Ilustración generada con Grok 3.

Cuando nos dijeron no podíamos creerlo. ¿Cómo es que ese muchacho, José Julián, ha rechazado el plan de los generales Gómez y Maceo? Apenas sobrepasa los treinta. ¿Cómo se atreve a anunciar el fracaso de los que ganaron batallas por la fuerza del machete?

Pero sí, el joven tenía razón. Todavía faltaba mucho y él prefería hablar en plata, que es como hablan los que se dedican al oro de la acción efectiva.

Más tarde la guerra, sí, necesaria. Sin embargo, el muchacho, ya un hombre mayor de la Historia, nos advirtió que el triunfo no era todo, y que sería difícil, y que restaba mucho por hacer si queríamos una patria libre y próspera.

Con el triunfo la patria fue, al fin, República. Fuimos libres y prósperos, pero eso no fue todo, porque las repúblicas no son el fin, sino el comienzo de un nuevo tiempo de trabajo, en que el progreso debe marchar parejo a la justicia y la libertad no puede perder de vista al fanatismo.

Escogimos, en cambio, ser fanáticos. Nos embriagamos hasta el punto en que no vimos cómo la democracia pendía de un hilo, jalonada con violencia por todos. Tampoco vimos cómo surgía una nueva raza de tiranos, o cómo al Capitolio, de vez en cuando, le colgaban unas extrañas banderas rojas.

Claro que algunos lo vieron, y hasta lo escribieron y gritaron, pero como aquel documental muy posterior, nadie escuchaba.

Nadie, nunca, ha escuchado aquí. Vehementes y ciegos nos pusimos a hablar en una jerga revolucionaria. Luego, cuando el caos nos pareció suficiente hartazgo, intentamos arreglar las cosas con un papel muy bien redactado al que llamamos Constitución.

Una Constitución que algunos, de los que nunca escuchaban, echan de menos hoy. Un manual de optimismo que resultó una mala lectura de la realidad y que sirvió para un golpe de estado y una guerra civil.

Cuando el que ganó la guerra descendió de la montaña, nos pusimos en una larga fila para aplaudir. Cuando acabó con la propiedad privada, aplaudimos. Cuando fusiló a nuestros compatriotas desafectos, aplaudimos. Cuando se perdió la mantequilla y dejamos de producir azúcar, seguíamos ovacionándolo en la plaza, porque éramos, por encima de todo, un pueblo entero conquistando el futuro.
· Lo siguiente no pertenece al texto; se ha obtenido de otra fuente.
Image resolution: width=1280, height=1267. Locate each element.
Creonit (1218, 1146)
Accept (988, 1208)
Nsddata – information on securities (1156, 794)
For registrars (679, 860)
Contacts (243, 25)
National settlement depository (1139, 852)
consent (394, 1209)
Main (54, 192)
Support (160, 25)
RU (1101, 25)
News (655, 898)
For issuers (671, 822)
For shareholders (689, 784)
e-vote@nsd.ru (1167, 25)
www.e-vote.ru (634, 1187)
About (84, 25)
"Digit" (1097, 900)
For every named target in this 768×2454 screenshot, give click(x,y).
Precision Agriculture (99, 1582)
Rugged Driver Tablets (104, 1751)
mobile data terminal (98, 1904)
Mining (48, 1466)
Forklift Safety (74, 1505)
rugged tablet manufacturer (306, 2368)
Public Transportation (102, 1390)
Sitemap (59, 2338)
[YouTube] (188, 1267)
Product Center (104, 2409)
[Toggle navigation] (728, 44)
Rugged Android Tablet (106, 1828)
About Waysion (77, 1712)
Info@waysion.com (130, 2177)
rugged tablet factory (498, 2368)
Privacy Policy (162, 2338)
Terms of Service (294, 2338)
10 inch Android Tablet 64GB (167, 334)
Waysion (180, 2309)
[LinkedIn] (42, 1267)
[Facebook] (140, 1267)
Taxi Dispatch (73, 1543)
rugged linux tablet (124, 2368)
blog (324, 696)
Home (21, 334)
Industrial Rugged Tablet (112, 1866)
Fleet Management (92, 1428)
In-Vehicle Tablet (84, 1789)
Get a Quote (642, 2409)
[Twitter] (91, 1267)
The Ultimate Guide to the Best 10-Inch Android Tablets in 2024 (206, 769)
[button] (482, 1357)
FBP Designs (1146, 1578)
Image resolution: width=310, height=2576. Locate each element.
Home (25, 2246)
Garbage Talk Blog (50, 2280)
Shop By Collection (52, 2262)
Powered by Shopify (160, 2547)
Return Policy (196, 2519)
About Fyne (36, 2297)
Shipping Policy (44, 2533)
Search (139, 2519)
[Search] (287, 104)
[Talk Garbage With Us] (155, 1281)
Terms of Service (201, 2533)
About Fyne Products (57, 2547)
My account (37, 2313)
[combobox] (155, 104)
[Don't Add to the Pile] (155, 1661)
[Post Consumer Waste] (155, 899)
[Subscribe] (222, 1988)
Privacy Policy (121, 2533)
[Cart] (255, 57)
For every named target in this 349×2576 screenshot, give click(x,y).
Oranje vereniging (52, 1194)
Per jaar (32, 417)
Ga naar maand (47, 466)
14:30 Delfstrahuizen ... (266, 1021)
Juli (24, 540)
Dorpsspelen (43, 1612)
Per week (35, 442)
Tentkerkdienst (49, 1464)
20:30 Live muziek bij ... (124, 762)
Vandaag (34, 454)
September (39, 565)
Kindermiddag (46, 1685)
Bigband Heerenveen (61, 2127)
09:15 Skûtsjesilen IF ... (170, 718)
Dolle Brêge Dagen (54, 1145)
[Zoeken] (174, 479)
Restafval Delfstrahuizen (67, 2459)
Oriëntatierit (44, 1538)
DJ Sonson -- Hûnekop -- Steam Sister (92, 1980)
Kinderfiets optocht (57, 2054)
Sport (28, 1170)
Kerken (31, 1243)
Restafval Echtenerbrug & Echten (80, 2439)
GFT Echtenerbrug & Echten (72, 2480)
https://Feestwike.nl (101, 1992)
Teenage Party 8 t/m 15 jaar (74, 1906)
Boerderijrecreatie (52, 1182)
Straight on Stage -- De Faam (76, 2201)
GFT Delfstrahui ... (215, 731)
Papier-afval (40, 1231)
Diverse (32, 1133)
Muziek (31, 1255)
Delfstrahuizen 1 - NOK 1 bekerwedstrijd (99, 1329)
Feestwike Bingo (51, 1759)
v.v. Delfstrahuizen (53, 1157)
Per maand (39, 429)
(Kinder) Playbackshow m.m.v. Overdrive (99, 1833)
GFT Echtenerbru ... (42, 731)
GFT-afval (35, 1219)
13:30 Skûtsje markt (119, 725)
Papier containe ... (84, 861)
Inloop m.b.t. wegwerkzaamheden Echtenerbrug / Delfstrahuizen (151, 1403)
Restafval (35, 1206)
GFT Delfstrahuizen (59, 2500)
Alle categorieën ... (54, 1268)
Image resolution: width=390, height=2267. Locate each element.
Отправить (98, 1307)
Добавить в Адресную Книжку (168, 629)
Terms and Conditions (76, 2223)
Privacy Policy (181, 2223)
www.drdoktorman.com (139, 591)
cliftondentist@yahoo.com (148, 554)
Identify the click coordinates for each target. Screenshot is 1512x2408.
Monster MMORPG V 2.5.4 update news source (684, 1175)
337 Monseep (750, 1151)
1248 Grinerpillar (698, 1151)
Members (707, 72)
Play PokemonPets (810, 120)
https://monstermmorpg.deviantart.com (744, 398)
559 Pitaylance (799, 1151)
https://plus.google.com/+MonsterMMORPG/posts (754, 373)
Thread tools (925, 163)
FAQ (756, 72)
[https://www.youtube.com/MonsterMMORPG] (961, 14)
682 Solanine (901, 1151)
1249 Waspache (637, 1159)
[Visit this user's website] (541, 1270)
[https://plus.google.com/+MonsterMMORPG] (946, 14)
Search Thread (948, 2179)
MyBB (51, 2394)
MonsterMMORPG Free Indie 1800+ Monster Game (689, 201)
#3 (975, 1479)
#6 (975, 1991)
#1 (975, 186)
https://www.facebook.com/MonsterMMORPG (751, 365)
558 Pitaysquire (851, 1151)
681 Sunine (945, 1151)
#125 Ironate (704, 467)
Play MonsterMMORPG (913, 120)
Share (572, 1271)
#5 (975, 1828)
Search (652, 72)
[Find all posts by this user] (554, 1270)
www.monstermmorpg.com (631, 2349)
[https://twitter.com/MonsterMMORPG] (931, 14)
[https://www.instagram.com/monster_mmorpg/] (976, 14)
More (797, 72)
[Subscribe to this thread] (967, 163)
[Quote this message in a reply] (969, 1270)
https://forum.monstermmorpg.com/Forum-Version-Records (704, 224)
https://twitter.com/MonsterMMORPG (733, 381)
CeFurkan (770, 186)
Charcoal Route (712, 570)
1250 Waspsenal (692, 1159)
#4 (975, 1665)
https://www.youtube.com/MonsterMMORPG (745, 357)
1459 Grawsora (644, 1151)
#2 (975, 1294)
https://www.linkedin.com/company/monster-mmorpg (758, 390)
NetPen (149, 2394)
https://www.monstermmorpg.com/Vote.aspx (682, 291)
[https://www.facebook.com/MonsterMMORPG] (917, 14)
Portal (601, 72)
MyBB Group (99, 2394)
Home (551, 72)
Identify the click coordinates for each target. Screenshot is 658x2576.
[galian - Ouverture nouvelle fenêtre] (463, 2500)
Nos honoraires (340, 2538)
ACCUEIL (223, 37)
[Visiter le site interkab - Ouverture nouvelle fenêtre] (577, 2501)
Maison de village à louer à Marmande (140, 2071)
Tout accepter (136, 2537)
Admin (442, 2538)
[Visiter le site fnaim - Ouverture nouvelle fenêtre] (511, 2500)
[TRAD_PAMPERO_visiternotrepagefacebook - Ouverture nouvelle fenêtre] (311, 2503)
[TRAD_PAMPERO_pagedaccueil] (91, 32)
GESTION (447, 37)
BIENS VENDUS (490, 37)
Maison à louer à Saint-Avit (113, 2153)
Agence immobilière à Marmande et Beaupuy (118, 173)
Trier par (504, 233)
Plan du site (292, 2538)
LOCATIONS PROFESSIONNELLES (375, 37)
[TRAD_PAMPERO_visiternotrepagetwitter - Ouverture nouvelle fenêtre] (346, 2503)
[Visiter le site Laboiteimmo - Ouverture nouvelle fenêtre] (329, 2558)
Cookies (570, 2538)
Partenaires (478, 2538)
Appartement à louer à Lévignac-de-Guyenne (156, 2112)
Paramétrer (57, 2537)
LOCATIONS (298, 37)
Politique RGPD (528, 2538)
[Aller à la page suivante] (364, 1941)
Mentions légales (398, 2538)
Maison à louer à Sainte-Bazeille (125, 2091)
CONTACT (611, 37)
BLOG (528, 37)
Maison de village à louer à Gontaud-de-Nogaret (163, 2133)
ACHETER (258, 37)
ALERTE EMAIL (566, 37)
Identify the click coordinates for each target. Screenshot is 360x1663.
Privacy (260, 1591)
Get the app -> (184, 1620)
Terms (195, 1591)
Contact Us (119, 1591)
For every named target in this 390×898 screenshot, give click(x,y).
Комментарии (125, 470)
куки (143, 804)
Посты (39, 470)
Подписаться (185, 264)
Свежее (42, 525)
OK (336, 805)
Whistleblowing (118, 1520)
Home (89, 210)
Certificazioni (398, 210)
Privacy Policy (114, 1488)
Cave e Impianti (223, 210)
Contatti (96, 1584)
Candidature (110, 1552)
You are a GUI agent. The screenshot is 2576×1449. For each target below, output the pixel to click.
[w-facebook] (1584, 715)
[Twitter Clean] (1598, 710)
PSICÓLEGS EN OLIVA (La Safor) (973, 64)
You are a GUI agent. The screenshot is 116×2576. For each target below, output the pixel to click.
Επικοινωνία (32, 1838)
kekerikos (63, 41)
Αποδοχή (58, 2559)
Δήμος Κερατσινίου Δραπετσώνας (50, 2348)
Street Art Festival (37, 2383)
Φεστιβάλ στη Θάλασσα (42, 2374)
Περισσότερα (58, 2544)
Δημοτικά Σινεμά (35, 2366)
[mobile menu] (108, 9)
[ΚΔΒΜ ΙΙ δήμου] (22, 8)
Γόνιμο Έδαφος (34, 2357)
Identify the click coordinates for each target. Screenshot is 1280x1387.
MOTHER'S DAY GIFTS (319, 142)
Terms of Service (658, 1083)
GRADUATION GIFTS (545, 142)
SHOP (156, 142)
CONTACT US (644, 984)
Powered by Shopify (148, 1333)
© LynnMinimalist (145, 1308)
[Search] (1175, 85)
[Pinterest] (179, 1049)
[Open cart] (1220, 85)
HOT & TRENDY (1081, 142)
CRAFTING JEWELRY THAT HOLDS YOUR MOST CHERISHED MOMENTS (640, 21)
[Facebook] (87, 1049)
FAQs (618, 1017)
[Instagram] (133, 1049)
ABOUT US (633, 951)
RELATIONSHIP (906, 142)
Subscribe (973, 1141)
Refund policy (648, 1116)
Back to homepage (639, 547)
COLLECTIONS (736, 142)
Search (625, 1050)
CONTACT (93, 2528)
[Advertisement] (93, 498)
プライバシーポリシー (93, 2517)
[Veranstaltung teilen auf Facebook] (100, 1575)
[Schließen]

Un futuro luminoso, como el estallido de una katiusha sobre la noche de Luanda, en donde miles de cubanos debían morir para llevar el socialismo a África. El socialismo estaba a punto de morir en el mundo, pero nosotros nos empeñábamos en exportarlo más allá de los tropiezos.

Con los años no tuvimos una glasnot o una perestroika. Tuvimos un período de profunda crisis económica al que aceptamos llamar, como quien no quiere la cosa, especial.

Eso sí, el socialismo del siglo XXI nos prometía baños de petróleo venezolano.

Y nos bañamos y quedamos tan sucios que a muchos no nos quedó más remedio que emigrar, como fuera, tras la muerte del guerrillero.

Escapamos entonces a la tierra pródiga, donde otro vencedor, otro hombre de la montaña, otro guapo, nos resolvería la vida y de paso la de padres, abuelos, hijos, parientes y amigos que dejamos allá, en la isla del optimismo.

Una vez más nos pusimos a aplaudir. Y votamos en masa por la bestia rubia, que en poco tiempo nos traicionó y ninguneó. ¡Ecce homo!

Mientras tanto, en Cuba algunos siguen esperando el petróleo, da igual si chavista o eslavo, para encender el fogón y que inunde los cielos el aroma triunfal del picadillo.

Y así andamos, en entrambas orillas, en el contentamiento, en la bacanería irresponsable que nos tiraniza.

Pero nosotros seguimos sin creerlo.

José Julián, el pesimista, lo sabía:

“Yo no sirvo más que al deber, y con este seré siempre bastante poderoso”.